[Document extract Boundary: Start]
Some drivers may also be unaware of what penalties wait for them if they are driving under the influence. In that case, further education is welcome because a lot of Arizona drivers will decide to sober up knowing how big of a risk they could be taking.

Find out more about the Arizona DUI laws and develop a better understanding of why drunk driving is an awful idea by reading on.

The Statistics Showing Why We Need to Sober Up

Even one death or injury caused by drunk driving is one too many. Sadly, this demonstration of grossly irresponsible behavior can lead to more than a terrible incident.

According to Responsibility.org, alcohol-impaired driving fatalities accounted for 28.2 percent of total driving deaths in Arizona. Furthermore, 20 percent of under-21 driving-related fatalities in the state are young people who took to the road while they were still experiencing the effects of the alcoholic drinks they consumed.

What’s probably even more concerning is that instances of people driving under the influence in Arizona have increased in recent years.
[Document extract Boundary: End]
[Your assignment] Continue the text on Arizona drunk-driving laws and statistics, picking up after its last sentence. The rows below are drawn from a separate source and are unrelated to the text above.
[Data extracts Boundary: Start]
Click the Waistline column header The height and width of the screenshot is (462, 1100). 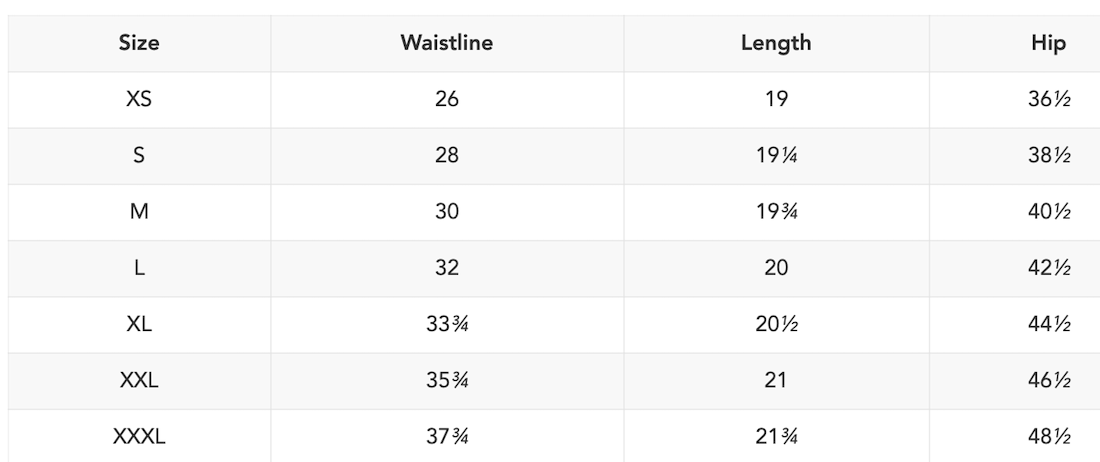coord(446,43)
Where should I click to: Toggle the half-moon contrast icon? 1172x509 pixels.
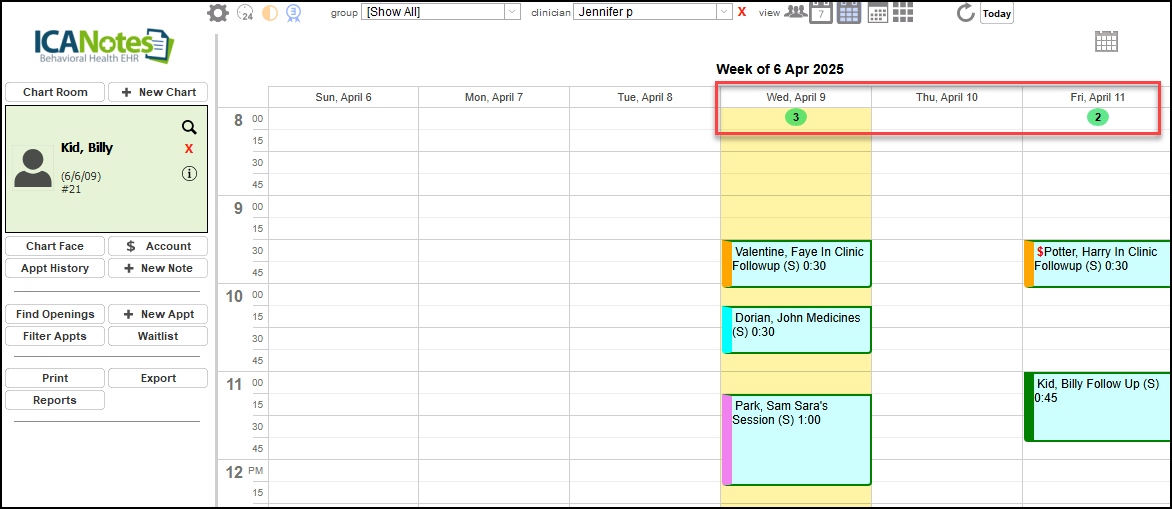coord(269,13)
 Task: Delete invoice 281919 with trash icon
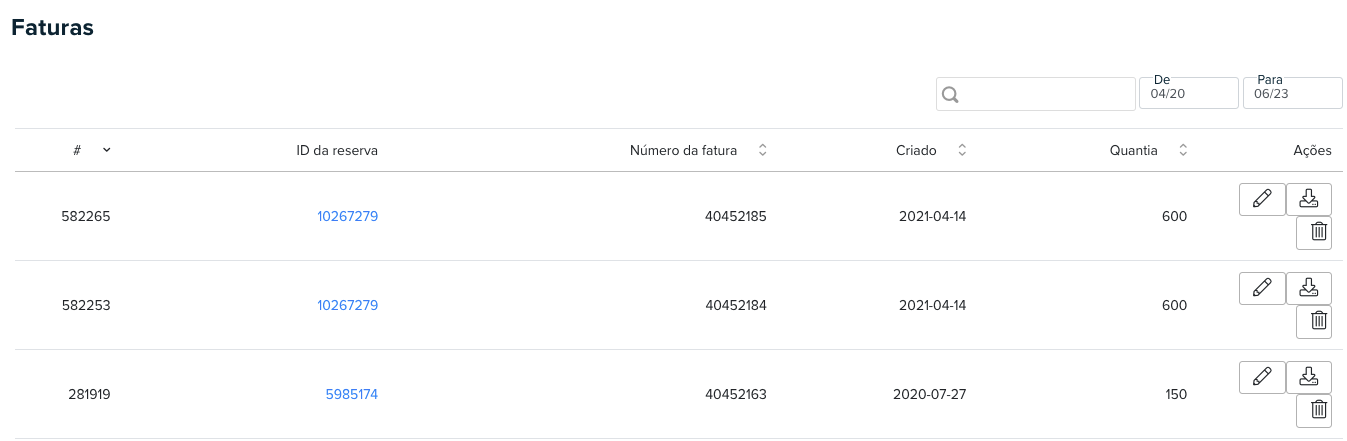click(1319, 411)
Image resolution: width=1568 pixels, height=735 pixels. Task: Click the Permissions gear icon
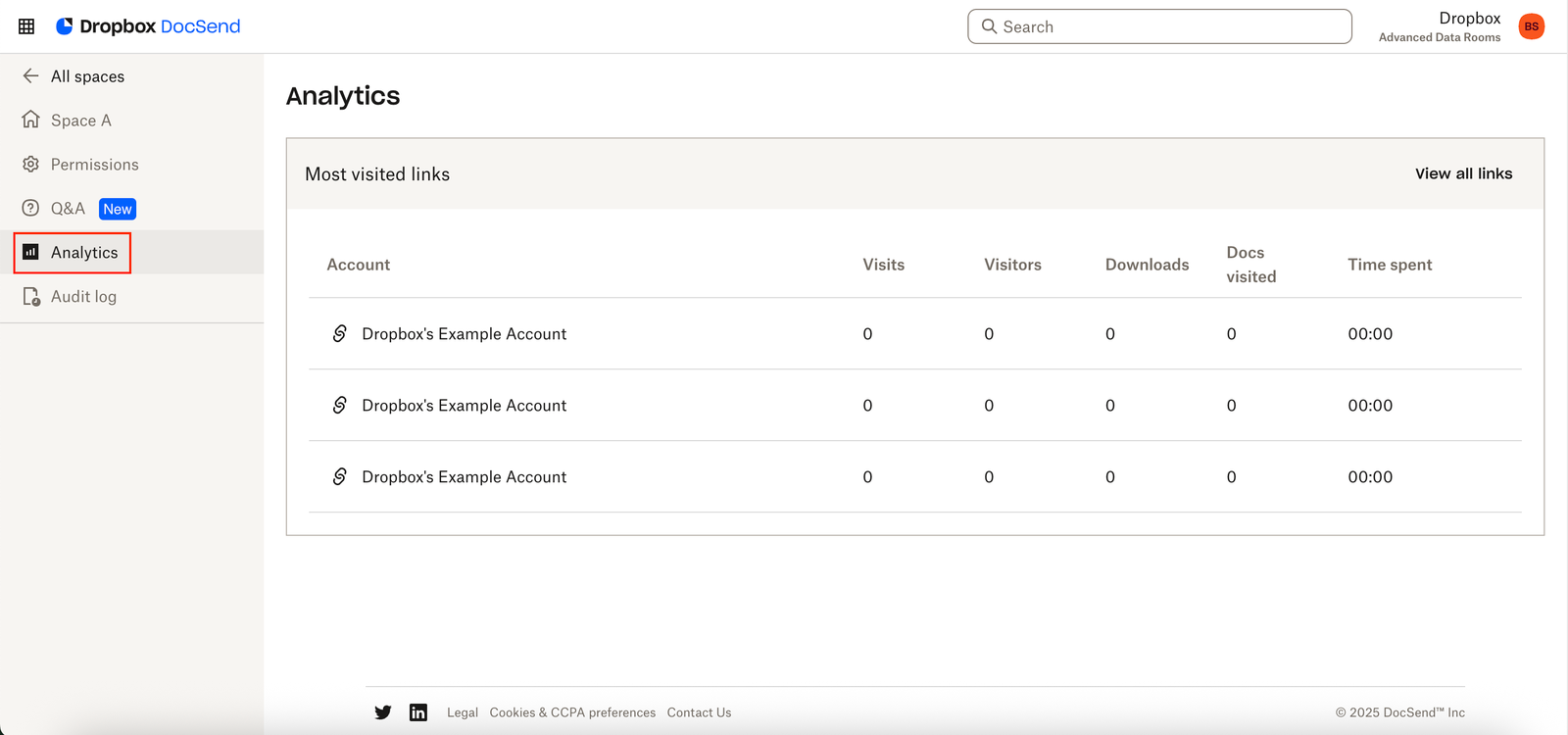click(31, 165)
[Data extracts Boundary: End]
[Answer for the task]
The same site notes the 10-year change in alcohol-impaired driving fatalities per 100,000 members of the population. They note that for the timeframe going from 2009 to 2018, there was a 15.6 percent increase in those alcohol-influenced driving fatalities.

Even if you only account for the drivers under the age of 21, the increase is still notably increased. For that same period of time, there was a 3.1 percent increase in the number of under 21 alcohol-related driving fatalities per 100,000 members of the population.

Those trends are highly disturbing, and they must be slowed down as soon as possible. Teaching more motorists about what constitutes drunk driving could help in that regard.

DUI laws in AZ

What Qualifies as Driving Under the Influence in Arizona?

There are different levels of driving under the influence in Arizona. They come with different penalties so learning more about them is crucial.


First off, you have DUI cases. Notably, what constitutes a DUI charge can vary depending on why the driver was on the road.

The BAC (blood alcohol concentration) level for drivers of private vehicles cannot be above .08 percent. While you might assume that it takes a while before your blood alcohol concentration reaches that level, that is not necessarily the case.

Per the Arizona Department of Public Safety, even a single 8-ounce beer can cause your BAC level to surpass that threshold. That’s especially true if you are on the lighter side in terms of weight.

The threshold is even lower if you are the driver of a commercial vehicle, i.e., buses, taxis, or other similar modes of transportation. Instead of .08 percent, the BAC threshold for commercial drivers is 04 percent.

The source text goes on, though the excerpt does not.